E’ l’epilogo di una giornata iniziata quasi all’alba, al mare – dove le aguglie schizzavano fuori dall’acqua, lasciando lievi tracce in piccole onde che facevano l’acqua più scura, con arabeschi lievi, eleganti -. Sulla lunga spiaggia, rinfrescata da un vento che veniva da sud ed era fresco, quasi freddo, c’era poca gente (forse un terzo dei bagnanti dell’anno scorso) e ancora meno spensieratezza vacanziera.

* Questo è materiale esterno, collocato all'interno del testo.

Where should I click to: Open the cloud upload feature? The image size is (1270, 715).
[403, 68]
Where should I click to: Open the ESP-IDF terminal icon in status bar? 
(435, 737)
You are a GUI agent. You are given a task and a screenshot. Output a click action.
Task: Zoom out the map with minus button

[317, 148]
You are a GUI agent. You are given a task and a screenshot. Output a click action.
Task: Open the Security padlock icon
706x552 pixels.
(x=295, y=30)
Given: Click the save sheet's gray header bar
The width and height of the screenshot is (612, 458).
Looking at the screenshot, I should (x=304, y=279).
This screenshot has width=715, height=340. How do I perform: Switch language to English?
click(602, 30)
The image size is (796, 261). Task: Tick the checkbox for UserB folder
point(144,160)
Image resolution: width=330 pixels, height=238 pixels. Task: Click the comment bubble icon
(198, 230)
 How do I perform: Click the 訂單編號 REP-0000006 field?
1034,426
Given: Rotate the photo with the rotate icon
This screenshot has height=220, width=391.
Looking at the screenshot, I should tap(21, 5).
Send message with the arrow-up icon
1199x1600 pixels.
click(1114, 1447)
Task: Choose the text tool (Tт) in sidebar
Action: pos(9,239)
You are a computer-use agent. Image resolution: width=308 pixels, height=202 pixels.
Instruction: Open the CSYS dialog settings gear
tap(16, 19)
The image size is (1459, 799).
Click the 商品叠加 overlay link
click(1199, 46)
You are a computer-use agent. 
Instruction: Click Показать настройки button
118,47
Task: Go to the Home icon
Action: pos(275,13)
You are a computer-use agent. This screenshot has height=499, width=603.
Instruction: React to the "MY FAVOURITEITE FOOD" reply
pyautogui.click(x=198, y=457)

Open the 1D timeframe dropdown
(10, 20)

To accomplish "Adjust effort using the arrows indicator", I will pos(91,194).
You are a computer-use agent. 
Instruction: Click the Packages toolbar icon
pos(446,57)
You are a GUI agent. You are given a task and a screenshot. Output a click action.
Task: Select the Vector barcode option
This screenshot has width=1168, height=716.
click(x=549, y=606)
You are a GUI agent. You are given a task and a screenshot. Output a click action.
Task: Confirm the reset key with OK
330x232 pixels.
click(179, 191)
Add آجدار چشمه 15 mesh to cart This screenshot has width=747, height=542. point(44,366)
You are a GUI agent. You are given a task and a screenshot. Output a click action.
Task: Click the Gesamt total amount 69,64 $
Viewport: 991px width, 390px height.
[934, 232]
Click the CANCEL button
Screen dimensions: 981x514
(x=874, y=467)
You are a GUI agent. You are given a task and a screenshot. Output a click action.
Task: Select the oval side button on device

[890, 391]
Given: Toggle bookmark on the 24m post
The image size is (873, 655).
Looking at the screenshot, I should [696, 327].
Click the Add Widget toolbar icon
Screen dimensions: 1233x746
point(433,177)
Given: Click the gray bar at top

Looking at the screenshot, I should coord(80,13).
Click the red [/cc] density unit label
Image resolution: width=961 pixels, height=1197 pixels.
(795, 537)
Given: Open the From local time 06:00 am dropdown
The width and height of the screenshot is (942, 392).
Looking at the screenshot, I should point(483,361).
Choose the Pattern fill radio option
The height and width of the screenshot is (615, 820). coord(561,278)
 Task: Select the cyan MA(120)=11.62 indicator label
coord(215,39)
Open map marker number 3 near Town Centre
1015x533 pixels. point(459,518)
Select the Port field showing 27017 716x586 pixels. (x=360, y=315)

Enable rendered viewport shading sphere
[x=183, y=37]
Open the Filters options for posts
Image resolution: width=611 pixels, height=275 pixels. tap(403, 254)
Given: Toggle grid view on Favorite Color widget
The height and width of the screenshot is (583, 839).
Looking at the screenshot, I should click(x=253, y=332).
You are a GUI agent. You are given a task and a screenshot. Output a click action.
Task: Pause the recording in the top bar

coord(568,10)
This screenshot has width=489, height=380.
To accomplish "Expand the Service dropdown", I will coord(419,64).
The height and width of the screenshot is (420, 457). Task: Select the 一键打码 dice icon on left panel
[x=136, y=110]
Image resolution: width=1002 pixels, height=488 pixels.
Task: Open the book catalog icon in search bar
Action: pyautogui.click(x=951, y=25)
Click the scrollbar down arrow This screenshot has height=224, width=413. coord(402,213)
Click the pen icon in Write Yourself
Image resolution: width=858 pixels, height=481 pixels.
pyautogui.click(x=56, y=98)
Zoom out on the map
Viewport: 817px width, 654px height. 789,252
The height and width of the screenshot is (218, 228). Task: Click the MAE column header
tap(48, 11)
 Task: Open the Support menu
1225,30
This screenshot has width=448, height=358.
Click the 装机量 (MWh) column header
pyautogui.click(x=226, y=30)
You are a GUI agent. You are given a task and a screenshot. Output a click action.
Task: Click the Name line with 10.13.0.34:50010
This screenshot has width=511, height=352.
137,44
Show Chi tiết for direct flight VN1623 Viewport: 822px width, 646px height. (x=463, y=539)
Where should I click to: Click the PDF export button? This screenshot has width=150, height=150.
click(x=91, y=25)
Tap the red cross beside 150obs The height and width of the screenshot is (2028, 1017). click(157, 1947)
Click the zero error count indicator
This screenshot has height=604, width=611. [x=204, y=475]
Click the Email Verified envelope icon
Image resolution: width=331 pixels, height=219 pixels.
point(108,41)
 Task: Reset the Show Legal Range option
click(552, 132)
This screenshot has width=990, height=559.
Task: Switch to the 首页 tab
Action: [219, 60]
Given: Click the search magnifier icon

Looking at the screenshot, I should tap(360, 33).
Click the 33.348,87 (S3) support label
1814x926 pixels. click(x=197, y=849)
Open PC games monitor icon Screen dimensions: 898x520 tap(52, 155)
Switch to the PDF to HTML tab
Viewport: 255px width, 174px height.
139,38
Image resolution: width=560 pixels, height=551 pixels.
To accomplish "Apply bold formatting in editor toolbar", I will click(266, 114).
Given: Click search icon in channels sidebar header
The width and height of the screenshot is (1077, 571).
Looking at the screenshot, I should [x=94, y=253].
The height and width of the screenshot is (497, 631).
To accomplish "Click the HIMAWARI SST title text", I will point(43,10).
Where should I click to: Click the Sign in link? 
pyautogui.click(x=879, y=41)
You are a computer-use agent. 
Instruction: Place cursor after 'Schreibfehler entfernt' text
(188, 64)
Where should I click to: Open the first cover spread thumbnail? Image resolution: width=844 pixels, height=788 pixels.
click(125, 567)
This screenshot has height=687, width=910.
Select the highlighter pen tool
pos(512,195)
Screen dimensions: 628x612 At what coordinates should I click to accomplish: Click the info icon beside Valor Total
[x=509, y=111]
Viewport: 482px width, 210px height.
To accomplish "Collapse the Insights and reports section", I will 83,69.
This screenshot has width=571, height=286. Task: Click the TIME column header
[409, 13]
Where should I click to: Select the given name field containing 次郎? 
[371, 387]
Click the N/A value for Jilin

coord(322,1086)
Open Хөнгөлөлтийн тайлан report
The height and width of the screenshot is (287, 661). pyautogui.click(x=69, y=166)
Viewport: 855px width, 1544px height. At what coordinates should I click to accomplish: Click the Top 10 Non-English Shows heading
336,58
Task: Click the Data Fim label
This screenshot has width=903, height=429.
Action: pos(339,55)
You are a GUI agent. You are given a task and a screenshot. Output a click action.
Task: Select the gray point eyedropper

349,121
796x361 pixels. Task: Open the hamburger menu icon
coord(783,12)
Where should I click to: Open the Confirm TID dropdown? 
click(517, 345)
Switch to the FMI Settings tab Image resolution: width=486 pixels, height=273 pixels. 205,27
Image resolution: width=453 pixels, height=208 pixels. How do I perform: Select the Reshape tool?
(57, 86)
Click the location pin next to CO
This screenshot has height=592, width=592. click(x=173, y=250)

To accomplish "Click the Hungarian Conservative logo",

Sono con un’amica (un’altra) che è stata, come me, una habitué di questa spiaggia per decine d’anni; il nostro punto di vista è consapevole, ma non abbiamo molta voglia di piangere su questo nostro paese dove pare che politica e intrallazzi siano diventati sinonimi. Le racconto che sto scrivendo “un pensiero” per un imprenditore che mi sembra interessato a certe idee che gli ho accennato. Le racconto di un amico americano che ha avuto esperienze analoghe alla nostra, ma in un contesto elettorale del suo paese; ci vengono in mente episodi della nostra vita di lavoro, chiacchieriamo di libri e ridiamo, persino.
Sembra di parlare di un altro mondo; io le racconto che ho appena terminato l’ultimo libro di Markaris, ambientato come sempre, ad Atene, in una Grecia sfinita dalle privazioni. E’ pensando a Markaris e alle sue analisi sempre lucide messe in bocca ad alcuni personaggi nei dialoghi acutamente disegnati, che mi tornano in testa la Grecia e l’eroico Leonida, la sua risposta irridente a Serse che gli chiede di arrendersi e deporre le armi – “Molòn Lavé” (venite a prenderle), risponderà il greco -.
Quella risposta mi piace molto: è il contrario della rassegnazione al peggio, allo scivolo narcotizzante, alle recriminazioni sulla politica e i suoi uomini incapaci. E’ uno spirito che mi sembra anche di avvertire qua e là, nella corrispondenza con gli amici, e che va facendo breccia nell’opacità del pessimismo generale. Forse bisogna essere vecchi, per ricordarsi del dovere della dignità? E fa niente se la battaglia delle Termopili è costata la vita a Leonida. Perché è dal 480 a.C. che lui ci insegna, con una battuta, a non piangerci addosso.